By far, the most critical red flags are seen in those patients who
FEAR
their condition, who are
ANGRY
as to how their injury occurred, who are
RESENTFUL
of many involved in their treatment
process, and who perceive the future, not as an opportunity, but as a
THREAT.
DISABILITY VS. REHABILITATION
Neither an injury nor a disorder is per se a
disability,
and patients who are frightened, depressed, and angered by their
symptoms will thwart care designed to mobilize them. Work itself can
be therapeutic, and when transitional or alternate duty is available,
the patient who resists a return to productivity must have this
behavior examined and reflected back to them.
TIMING, DIAGNOSIS & TREATMENT
The patient who does not respond to adequate and
appropriate care, has diffuse and varying complaints, is irritable,
sometimes accusatory, inconsistently compliant, who demands much but
participates little, needs to be psychologically examined to determine
if there is co-morbid (whether injury-consequent or pre-existing)
depression.

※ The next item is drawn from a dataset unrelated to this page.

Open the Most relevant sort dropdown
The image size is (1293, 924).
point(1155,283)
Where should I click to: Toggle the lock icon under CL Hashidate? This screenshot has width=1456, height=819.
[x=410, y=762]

If it is determined that the patient is depressed, the
physical complaints are likely to be more effectively treated if the
depression is addressed as soon as it can be detected.
CRITICAL FACTORS OVERLOOKED
Pain and depression are common co-existing factors that slow or
completely obstruct the return to work. Depression is a primary rather
than a secondary concern; it must be aggressively addressed.